SELECTED PASSAGE
-- START --
Stowe v. Devoy, 273

Decision Date17 November 1978
Docket NumberD,No. 273,273
PartiesRoger M. STOWE, Petitioner-Appellant, v. Frank E. DEVOY, United States Marshal, Respondent-Appellee. ocket 78-2085.
CourtU.S. Court of Appeals — Second Circuit

Gerald B. Lefcourt, New York City, for petitioner-appellant.

Herbert G. Johnson, Asst. U. S. Atty., E. D. N. Y., Brooklyn, N. Y. (David G. Trager, U. S. Atty., E. D. N. Y. and Harvey M. Stone, Asst. U. S. Atty., Brooklyn, N. Y., of counsel), for respondent-appellee.

Before MOORE and VAN GRAAFEILAND, Circuit Judges, and KNAPP, * District Judge.

MOORE, Circuit Judge:

Roger M. Stowe ("Stowe"), appeals from a final judgment of Judge Jack B. Weinstein for the Eastern District of New York, dismissing his petition for a writ of habeas corpus seeking his release from the control of the appellee United States Marshal and barring his extradition to Canada. Stowe is sought for extradition by the Canadian Government on charges of both conspiracy to import and importation of five and one-half pounds of hashish. Stowe contends here that (1) his extradition is barred under a "double jeopardy" provision of the applicable treaty between the United States and Canada; 1 (2) evidence derived from wiretaps made by Canadian authorities should have been excluded at the extradition hearing below; and (3) the extraditing magistrate abused his discretion in ordering extradition. For reasons set forth below, we affirm.

I.
-- END --
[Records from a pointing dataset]
-- START --
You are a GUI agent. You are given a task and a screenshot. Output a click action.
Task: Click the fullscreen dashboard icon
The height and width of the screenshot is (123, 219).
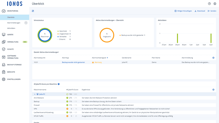click(33, 11)
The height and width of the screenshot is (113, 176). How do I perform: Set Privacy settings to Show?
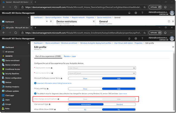click(x=85, y=89)
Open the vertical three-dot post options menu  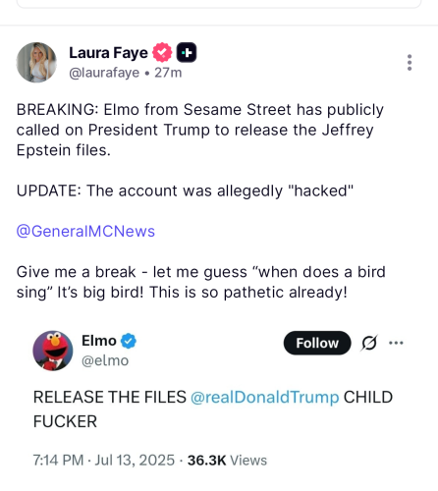410,63
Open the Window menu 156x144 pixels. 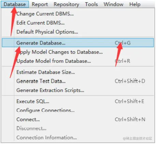point(113,4)
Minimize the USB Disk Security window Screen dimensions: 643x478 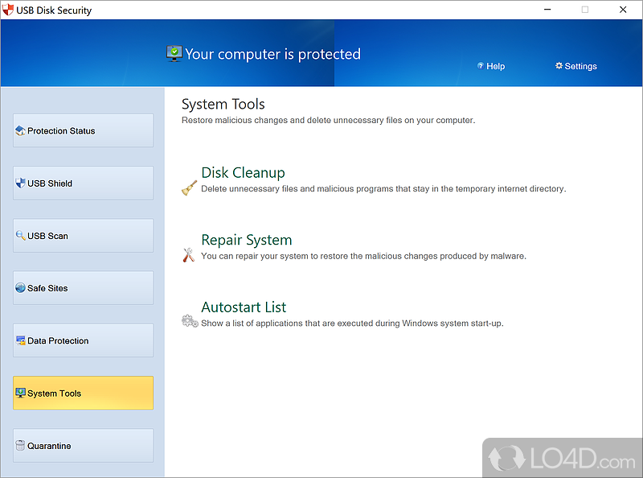point(547,10)
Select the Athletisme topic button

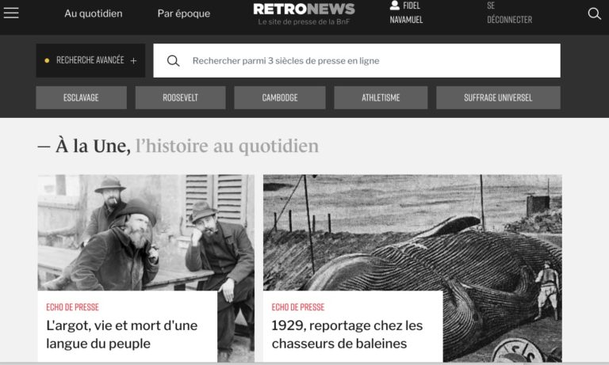[381, 97]
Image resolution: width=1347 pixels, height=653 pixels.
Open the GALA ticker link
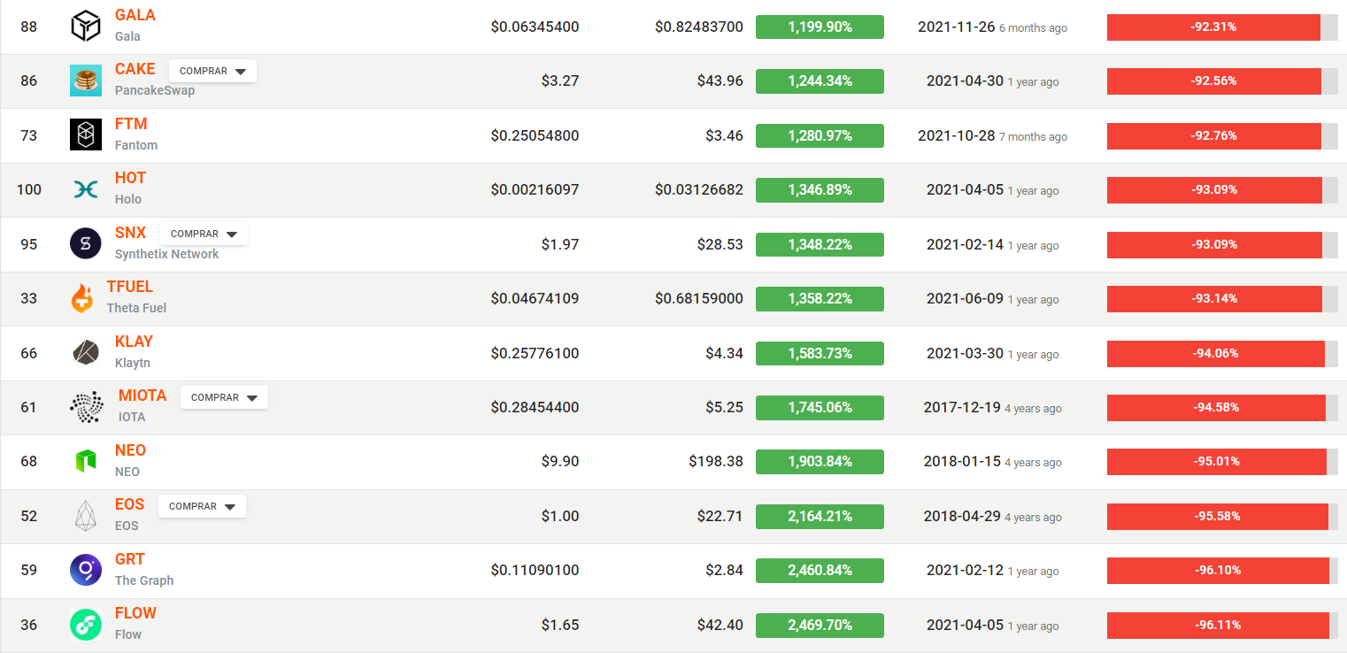click(135, 15)
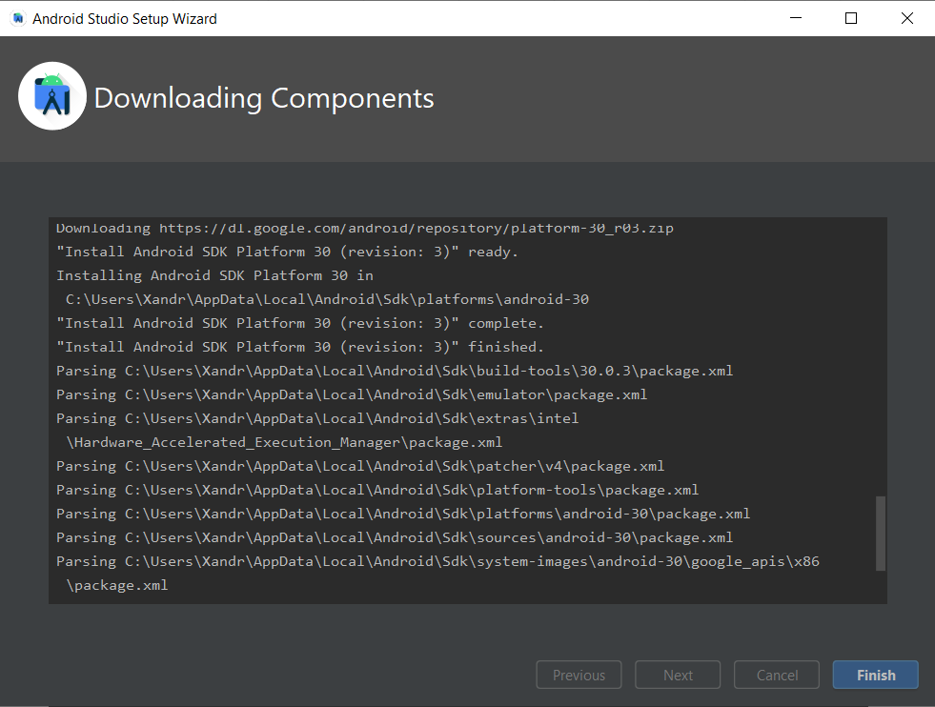Screen dimensions: 935x707
Task: Close the Setup Wizard
Action: (906, 17)
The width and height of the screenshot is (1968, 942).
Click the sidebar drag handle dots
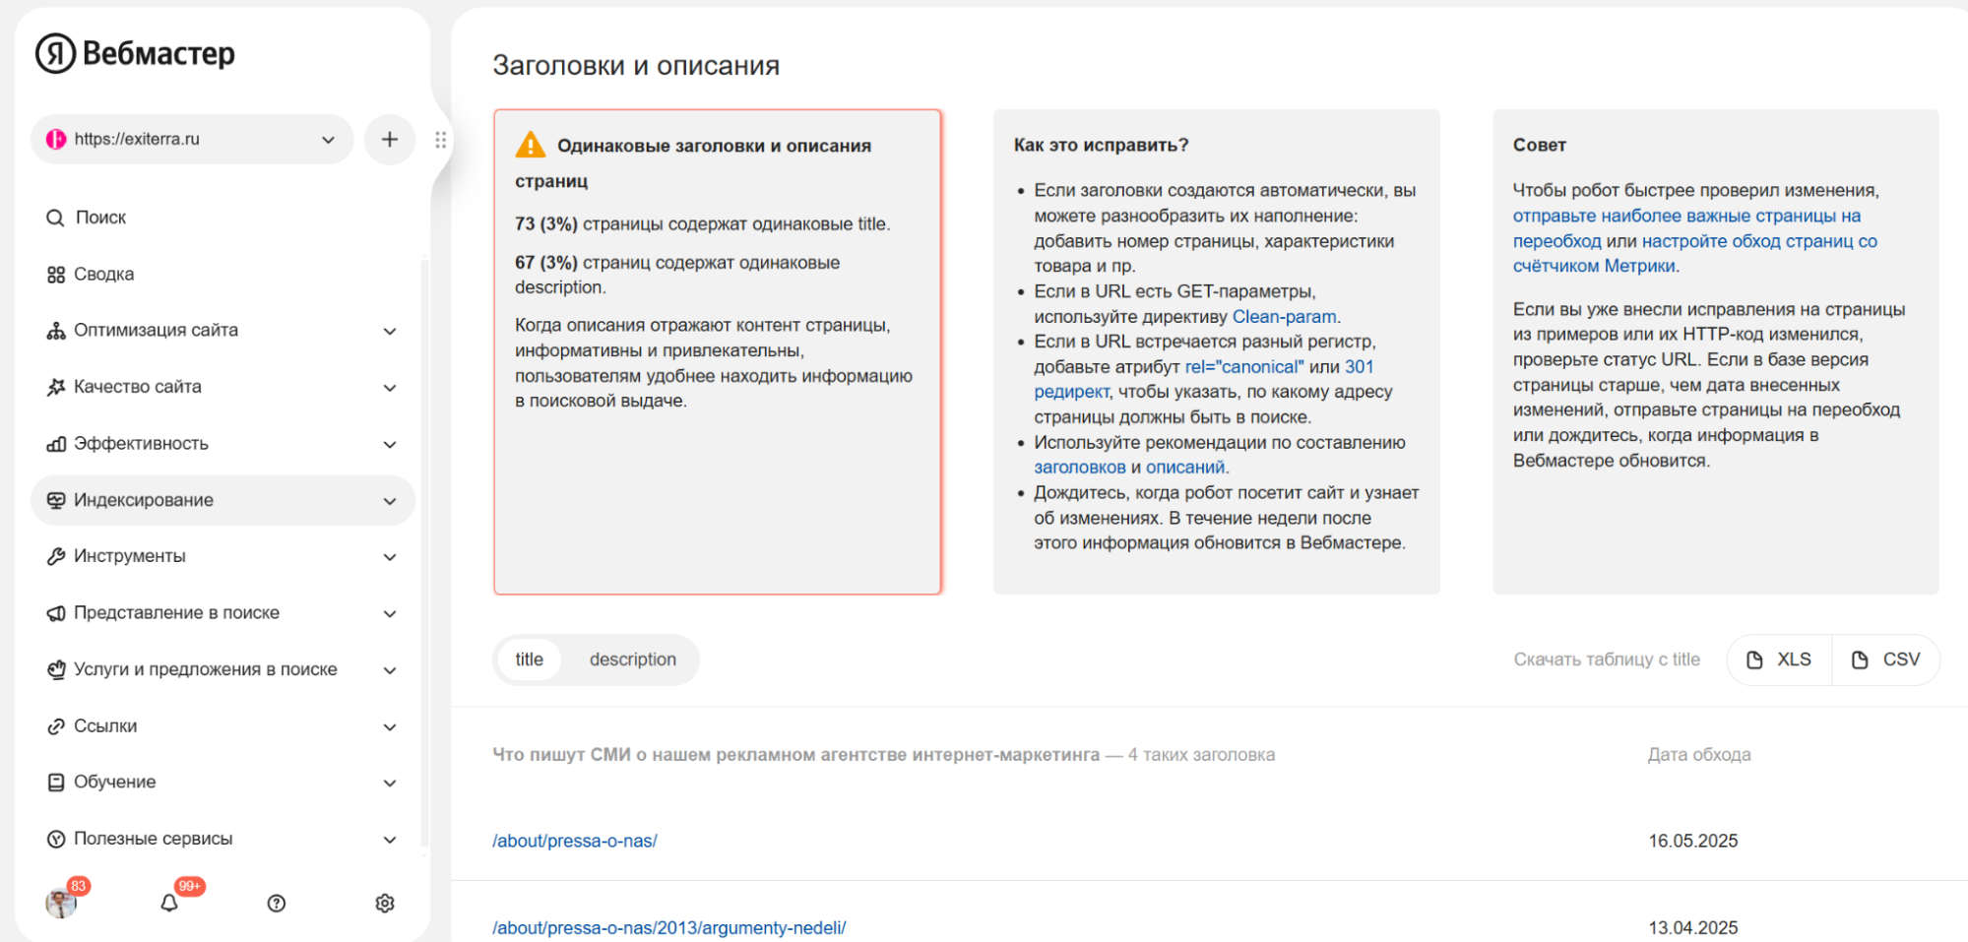[x=441, y=140]
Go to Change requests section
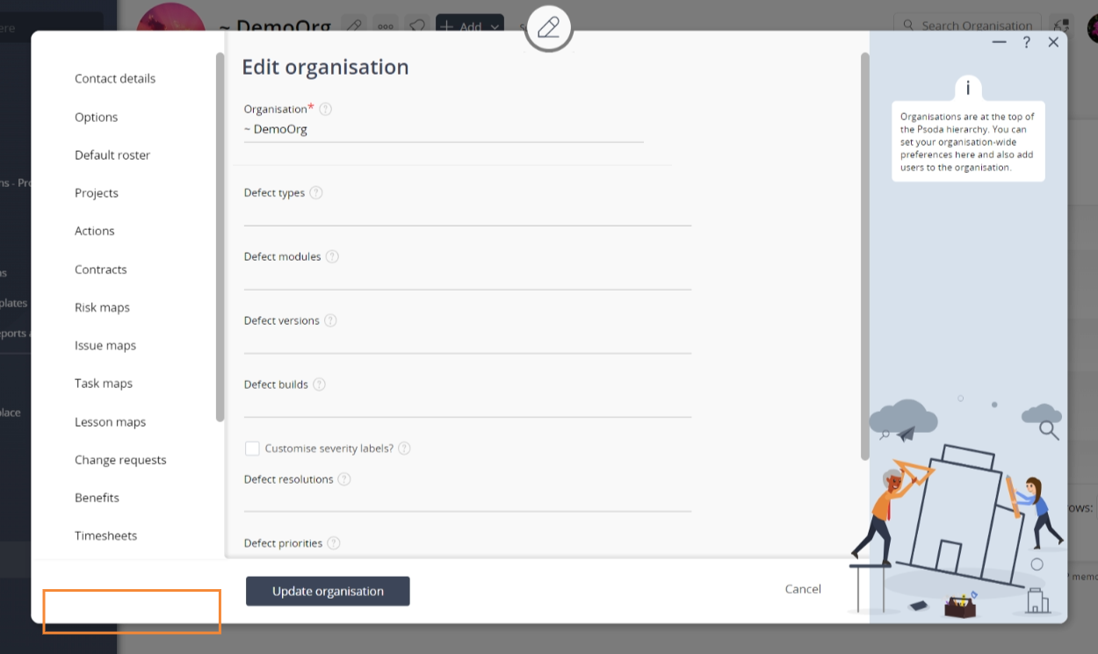The height and width of the screenshot is (654, 1098). (120, 460)
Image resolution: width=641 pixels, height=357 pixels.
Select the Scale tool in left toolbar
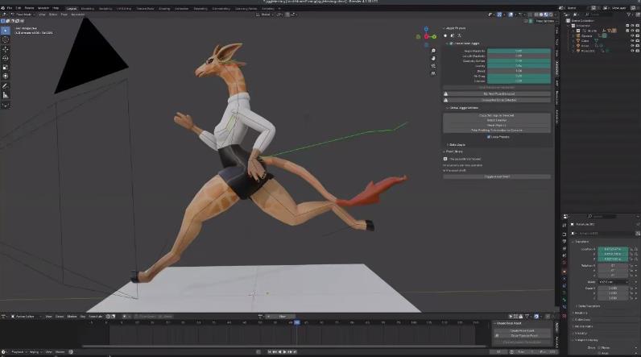pyautogui.click(x=6, y=67)
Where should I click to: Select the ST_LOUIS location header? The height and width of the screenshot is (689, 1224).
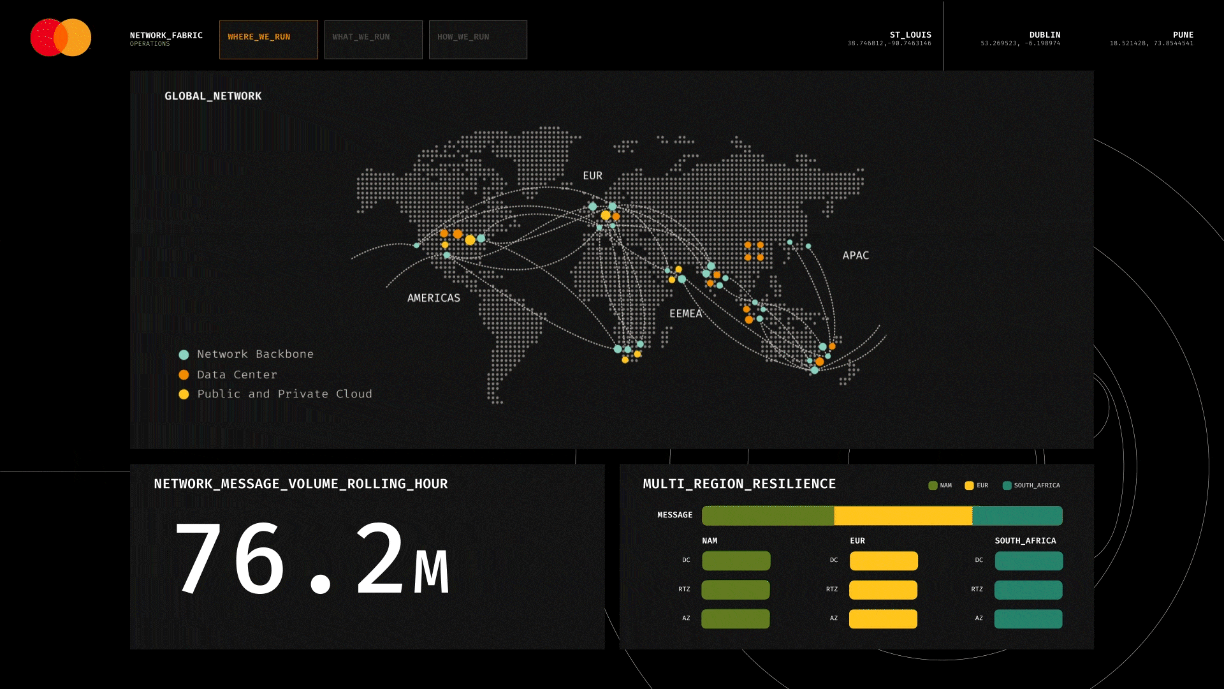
-- END --
Retype everything in the Stowe v. Devoy opinion from "Herbert G. Johnson, Asst." down to "KNAPP, * District Judge.", keeping the wording unchanged.

Herbert G. Johnson, Asst. U. S. Atty., E. D. N. Y., Brooklyn, N. Y. (David G. Trager, U. S. Atty., E. D. N. Y. and Harvey M. Stone, Asst. U. S. Atty., Brooklyn, N. Y., of counsel), for respondent-appellee.

Before MOORE and VAN GRAAFEILAND, Circuit Judges, and KNAPP, * District Judge.